TASK DIRECTIONS -
Go through the data below and return each line where the string "breadcrumb" appears.

RECORDS TO USE -

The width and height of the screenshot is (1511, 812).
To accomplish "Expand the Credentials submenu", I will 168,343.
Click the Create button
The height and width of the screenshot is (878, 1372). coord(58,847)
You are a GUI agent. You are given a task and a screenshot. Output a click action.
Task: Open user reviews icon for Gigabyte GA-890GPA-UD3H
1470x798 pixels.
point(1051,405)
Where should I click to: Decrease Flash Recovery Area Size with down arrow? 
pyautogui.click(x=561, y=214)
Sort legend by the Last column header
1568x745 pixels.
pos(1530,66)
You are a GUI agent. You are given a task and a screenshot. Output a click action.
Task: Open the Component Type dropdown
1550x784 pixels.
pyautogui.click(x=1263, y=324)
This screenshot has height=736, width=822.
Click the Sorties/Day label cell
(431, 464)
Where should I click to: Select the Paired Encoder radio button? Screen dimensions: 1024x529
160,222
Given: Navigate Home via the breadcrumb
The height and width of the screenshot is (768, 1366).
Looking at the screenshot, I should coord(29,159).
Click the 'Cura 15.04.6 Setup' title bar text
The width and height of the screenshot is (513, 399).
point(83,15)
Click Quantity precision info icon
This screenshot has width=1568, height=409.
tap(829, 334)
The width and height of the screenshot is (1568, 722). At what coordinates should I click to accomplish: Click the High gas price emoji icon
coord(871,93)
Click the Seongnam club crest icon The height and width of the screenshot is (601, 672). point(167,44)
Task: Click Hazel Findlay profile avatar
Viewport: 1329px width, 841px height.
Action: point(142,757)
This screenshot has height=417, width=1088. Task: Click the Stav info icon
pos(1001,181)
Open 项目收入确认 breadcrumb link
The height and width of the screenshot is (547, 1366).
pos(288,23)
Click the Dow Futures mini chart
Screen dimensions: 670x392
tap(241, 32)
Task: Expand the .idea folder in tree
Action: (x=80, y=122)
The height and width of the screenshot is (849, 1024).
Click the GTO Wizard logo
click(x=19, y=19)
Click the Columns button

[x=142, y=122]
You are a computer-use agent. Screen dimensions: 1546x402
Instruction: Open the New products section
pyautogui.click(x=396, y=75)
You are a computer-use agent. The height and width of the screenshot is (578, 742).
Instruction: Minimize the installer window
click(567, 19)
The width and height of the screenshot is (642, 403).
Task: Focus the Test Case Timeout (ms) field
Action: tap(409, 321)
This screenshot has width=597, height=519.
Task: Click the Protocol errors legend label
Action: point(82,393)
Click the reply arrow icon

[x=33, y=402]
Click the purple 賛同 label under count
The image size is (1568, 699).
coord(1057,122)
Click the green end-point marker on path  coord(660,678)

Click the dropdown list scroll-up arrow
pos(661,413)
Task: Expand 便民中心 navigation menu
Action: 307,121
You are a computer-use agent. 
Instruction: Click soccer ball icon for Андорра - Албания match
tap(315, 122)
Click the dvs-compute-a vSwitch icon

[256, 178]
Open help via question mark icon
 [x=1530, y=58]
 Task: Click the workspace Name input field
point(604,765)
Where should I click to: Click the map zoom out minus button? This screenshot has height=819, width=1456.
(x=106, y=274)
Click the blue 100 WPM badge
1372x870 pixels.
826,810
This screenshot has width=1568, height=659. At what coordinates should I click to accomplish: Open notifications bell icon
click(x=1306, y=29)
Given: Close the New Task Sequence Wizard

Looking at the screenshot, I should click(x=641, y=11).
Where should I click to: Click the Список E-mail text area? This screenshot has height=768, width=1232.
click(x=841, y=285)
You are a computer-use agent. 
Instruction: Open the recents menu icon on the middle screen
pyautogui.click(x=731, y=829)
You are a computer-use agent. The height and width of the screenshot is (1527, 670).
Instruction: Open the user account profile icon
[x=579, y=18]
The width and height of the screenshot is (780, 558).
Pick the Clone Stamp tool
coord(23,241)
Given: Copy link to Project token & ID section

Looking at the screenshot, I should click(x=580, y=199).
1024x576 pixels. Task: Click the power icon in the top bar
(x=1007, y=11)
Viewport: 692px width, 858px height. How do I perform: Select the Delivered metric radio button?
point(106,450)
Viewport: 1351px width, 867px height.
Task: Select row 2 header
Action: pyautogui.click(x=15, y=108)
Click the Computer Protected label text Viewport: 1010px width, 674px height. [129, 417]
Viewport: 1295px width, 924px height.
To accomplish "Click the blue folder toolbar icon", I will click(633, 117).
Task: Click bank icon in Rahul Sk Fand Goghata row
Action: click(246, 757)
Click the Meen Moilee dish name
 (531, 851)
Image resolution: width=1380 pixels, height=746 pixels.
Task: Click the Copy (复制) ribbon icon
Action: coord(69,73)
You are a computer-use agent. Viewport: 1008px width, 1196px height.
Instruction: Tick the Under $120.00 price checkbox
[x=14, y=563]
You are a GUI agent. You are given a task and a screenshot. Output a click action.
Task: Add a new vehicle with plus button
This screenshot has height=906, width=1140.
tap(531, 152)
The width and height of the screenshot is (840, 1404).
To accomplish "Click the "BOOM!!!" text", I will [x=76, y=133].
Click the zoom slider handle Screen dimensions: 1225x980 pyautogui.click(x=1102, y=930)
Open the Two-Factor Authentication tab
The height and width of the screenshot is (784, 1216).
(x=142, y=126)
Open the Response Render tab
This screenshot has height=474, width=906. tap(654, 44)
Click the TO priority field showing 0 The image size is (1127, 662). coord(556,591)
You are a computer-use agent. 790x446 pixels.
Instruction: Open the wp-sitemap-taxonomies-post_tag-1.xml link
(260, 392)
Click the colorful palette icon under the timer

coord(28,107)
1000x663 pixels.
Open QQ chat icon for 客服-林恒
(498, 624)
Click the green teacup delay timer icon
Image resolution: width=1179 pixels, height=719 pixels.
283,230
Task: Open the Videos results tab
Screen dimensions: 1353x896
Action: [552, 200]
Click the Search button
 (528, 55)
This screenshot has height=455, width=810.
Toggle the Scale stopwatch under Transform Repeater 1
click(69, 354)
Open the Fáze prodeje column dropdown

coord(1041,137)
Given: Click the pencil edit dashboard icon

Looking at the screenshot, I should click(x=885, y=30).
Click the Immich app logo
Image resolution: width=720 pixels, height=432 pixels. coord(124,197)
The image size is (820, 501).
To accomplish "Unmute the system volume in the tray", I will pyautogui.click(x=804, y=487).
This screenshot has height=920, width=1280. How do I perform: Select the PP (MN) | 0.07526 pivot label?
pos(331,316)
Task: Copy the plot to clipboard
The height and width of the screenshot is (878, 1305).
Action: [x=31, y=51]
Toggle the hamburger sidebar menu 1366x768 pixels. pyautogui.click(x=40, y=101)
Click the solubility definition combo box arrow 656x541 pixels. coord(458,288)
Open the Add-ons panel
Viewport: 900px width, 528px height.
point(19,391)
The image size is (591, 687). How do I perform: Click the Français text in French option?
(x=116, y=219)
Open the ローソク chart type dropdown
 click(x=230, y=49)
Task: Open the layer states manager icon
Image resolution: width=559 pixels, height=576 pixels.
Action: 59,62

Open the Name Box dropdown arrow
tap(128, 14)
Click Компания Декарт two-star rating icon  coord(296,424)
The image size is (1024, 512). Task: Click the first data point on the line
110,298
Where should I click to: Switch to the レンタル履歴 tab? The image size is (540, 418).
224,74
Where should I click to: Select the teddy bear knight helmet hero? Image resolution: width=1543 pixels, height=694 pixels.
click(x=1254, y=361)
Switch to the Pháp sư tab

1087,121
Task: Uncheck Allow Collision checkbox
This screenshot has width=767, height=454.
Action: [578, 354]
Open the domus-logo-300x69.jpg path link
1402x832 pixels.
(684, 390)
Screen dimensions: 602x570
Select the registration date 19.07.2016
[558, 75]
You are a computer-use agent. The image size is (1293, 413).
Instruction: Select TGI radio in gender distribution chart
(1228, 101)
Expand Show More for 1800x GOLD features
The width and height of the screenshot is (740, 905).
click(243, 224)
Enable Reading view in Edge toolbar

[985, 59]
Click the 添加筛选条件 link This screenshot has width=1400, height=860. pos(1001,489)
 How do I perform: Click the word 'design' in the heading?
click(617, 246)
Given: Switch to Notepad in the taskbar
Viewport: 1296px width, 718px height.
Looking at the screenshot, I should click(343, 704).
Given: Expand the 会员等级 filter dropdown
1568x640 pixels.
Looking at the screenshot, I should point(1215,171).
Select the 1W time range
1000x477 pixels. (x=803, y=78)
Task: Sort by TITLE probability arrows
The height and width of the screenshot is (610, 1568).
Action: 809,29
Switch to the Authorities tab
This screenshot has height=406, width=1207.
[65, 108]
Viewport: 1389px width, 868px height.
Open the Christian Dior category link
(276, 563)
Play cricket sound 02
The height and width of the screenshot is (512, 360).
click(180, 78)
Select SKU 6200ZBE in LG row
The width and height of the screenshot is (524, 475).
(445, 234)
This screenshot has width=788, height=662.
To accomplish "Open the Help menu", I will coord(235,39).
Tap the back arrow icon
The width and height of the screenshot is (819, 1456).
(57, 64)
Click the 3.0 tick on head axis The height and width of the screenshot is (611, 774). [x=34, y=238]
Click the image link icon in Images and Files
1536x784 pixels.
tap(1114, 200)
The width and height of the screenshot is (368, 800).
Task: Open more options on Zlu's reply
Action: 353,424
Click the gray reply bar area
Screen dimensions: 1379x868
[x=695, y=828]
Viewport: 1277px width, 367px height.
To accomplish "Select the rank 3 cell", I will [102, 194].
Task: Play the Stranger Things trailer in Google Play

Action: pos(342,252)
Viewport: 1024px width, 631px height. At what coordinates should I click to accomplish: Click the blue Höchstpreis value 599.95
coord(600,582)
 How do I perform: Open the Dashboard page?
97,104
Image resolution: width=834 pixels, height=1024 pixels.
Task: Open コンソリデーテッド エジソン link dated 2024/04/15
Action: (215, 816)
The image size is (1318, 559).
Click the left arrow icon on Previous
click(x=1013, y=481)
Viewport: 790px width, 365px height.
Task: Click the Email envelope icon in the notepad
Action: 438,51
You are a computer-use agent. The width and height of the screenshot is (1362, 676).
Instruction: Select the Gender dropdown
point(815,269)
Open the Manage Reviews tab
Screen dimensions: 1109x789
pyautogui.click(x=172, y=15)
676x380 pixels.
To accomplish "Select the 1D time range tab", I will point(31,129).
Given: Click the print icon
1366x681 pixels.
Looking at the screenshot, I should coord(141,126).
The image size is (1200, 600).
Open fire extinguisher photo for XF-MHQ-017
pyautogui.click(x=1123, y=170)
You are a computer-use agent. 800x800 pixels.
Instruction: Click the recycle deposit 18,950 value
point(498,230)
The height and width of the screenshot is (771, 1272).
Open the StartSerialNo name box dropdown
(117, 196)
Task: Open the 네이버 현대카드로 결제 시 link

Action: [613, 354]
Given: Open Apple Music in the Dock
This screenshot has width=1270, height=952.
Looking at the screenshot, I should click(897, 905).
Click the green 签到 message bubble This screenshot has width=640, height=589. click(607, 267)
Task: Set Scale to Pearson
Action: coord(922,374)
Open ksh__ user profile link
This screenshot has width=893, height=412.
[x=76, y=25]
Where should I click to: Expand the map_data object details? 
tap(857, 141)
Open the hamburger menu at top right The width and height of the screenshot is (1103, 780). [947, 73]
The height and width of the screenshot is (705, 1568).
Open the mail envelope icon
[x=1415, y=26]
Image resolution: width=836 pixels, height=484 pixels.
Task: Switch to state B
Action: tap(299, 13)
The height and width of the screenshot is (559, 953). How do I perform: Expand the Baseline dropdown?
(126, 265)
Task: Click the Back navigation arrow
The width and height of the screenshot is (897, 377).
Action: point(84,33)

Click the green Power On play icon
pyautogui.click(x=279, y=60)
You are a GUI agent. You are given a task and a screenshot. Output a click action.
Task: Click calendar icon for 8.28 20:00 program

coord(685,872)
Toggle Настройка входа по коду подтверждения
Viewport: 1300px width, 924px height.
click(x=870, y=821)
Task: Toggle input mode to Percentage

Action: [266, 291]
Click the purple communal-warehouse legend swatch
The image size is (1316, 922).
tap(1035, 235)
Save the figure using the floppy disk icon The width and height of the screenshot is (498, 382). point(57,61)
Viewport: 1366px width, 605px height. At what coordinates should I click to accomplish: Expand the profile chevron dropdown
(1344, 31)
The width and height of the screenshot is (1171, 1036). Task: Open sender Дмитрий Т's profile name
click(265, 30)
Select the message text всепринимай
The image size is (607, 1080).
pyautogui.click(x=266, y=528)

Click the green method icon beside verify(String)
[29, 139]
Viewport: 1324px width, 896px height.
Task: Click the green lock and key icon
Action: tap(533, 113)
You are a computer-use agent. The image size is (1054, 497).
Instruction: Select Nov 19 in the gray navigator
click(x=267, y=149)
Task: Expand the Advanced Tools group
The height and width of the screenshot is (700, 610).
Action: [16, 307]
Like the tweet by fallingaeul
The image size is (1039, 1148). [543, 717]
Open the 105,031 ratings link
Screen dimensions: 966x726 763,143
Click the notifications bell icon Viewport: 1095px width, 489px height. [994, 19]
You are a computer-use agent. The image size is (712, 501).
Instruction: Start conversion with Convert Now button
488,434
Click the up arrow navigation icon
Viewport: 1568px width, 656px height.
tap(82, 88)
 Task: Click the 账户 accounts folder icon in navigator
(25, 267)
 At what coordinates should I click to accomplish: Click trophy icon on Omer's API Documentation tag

EXERCISE RESULT -
Given: Navigate Home via the breadcrumb
Open 项目收入确认 breadcrumb link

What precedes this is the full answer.